And what will the robin do then?

The bird was pecking at the glass again.

Sunday afternoon, Linda put a fresh loaf of bread on the windowsill to dry. It was for breadcrumbs, which she’d freeze for the following weekend.

Pete rolled his eyes at this latest escalation in the pursuit of the perfect, home-made Christmas dinner, but said nothing. She’d left the window open a bit, to dry the bread faster, and that was when Pete had spotted a robin helping itself through the gap. He lifted the bread away, but the bird had stayed on the sill and given him a look. A Come on, man—do a guy a solid, kind of a look. Pete’s mistake, instead of shooing it away, was to pull a corner from the loaf and slip it out.

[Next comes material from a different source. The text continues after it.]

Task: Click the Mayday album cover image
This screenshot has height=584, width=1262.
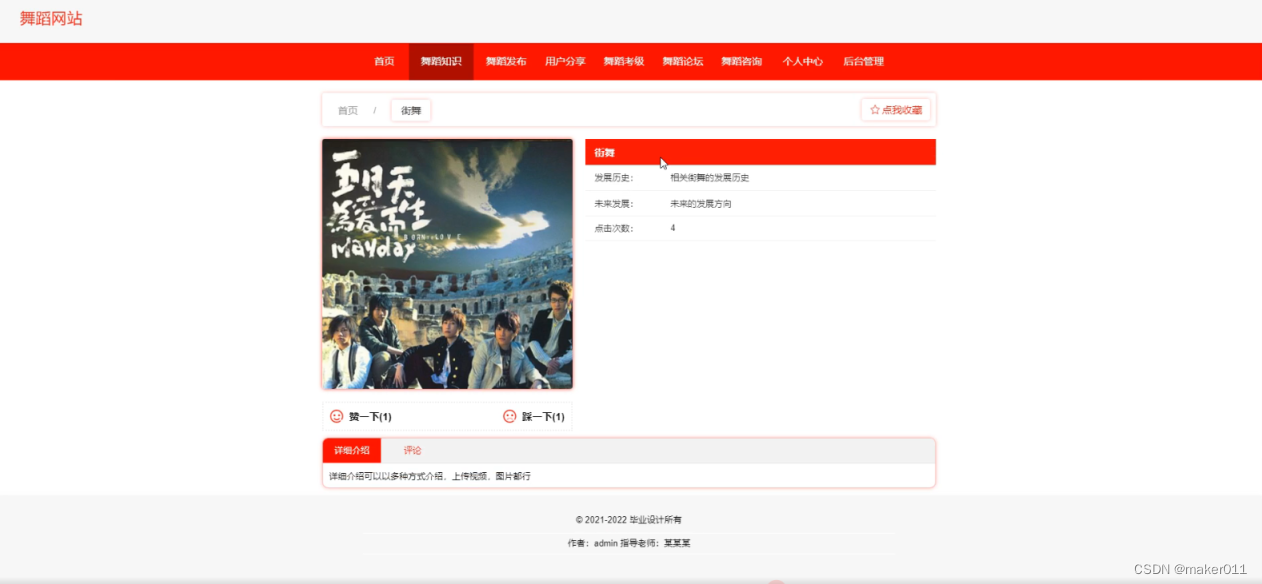Action: coord(447,264)
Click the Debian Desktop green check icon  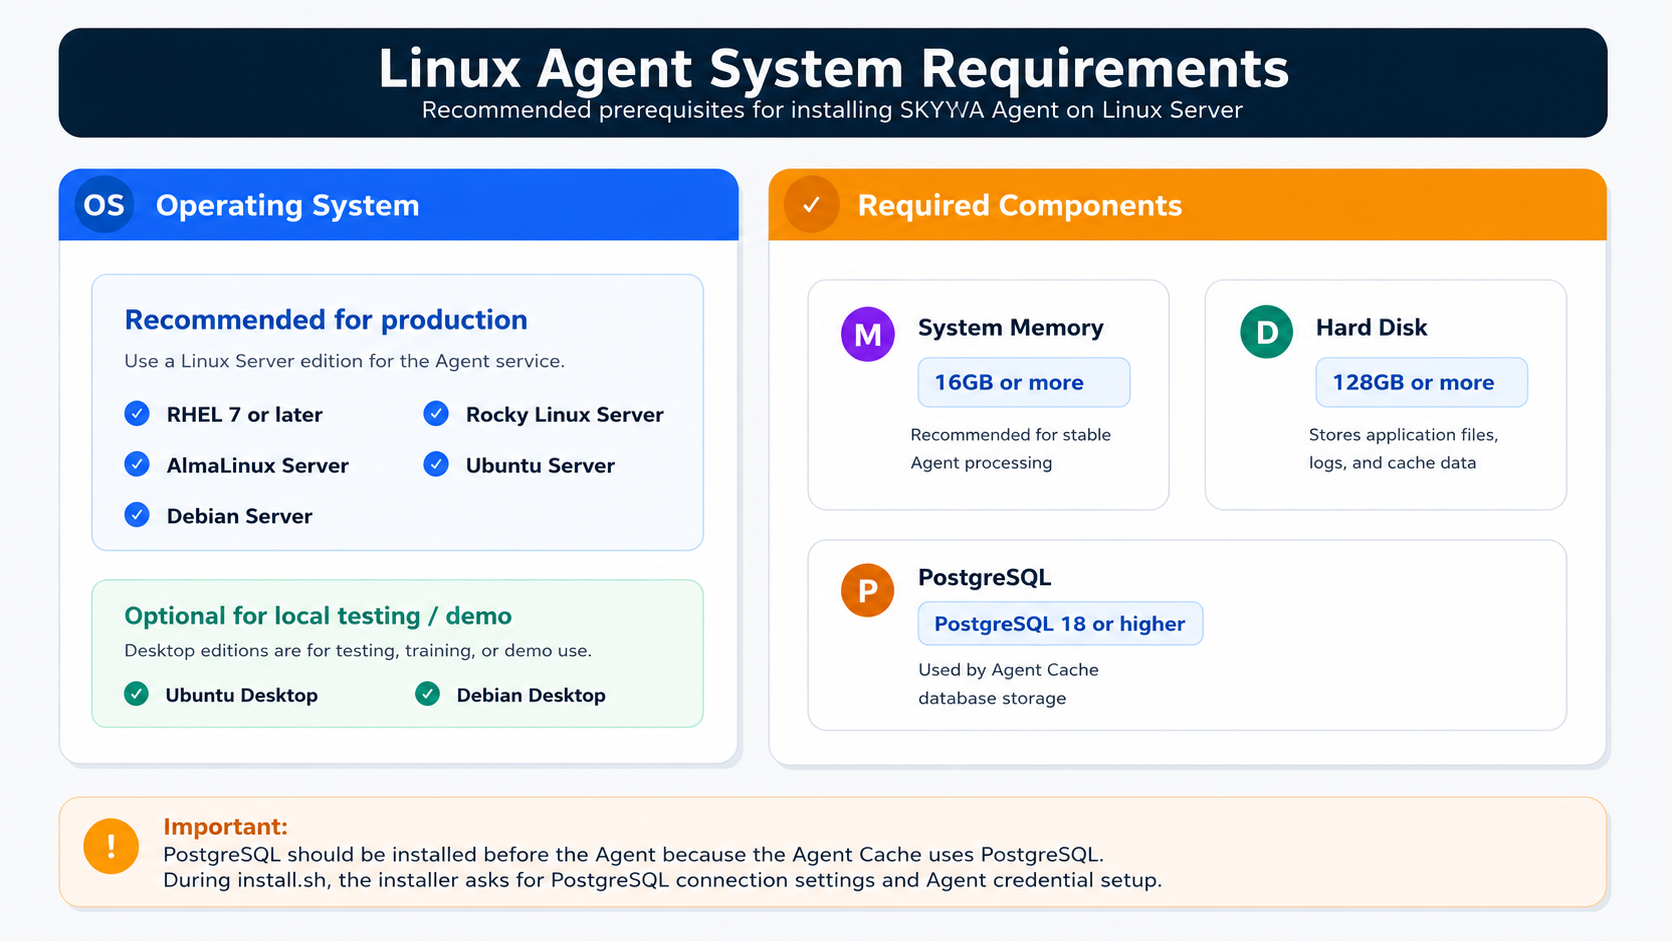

The apartment was on the third floor of the block, with a concrete walkway running outside their front door and bedroom window alike. That same night, Pete spotted the bird on the balcony railing out front. This time, he swiped some fruitcake to crumble up for the little feathered thief, which he set out on the bedroom sill before bed.

“Okay, there’s such a thing as too much Christmas spirit,” Linda had snapped, struggling to get comfortable. Her stomach was perpetually upset from the stress she was putting on herself. Christmas dinner. For his family. For the first time.

“That thing shits on the window sill, you best believe you will be wiping it up.”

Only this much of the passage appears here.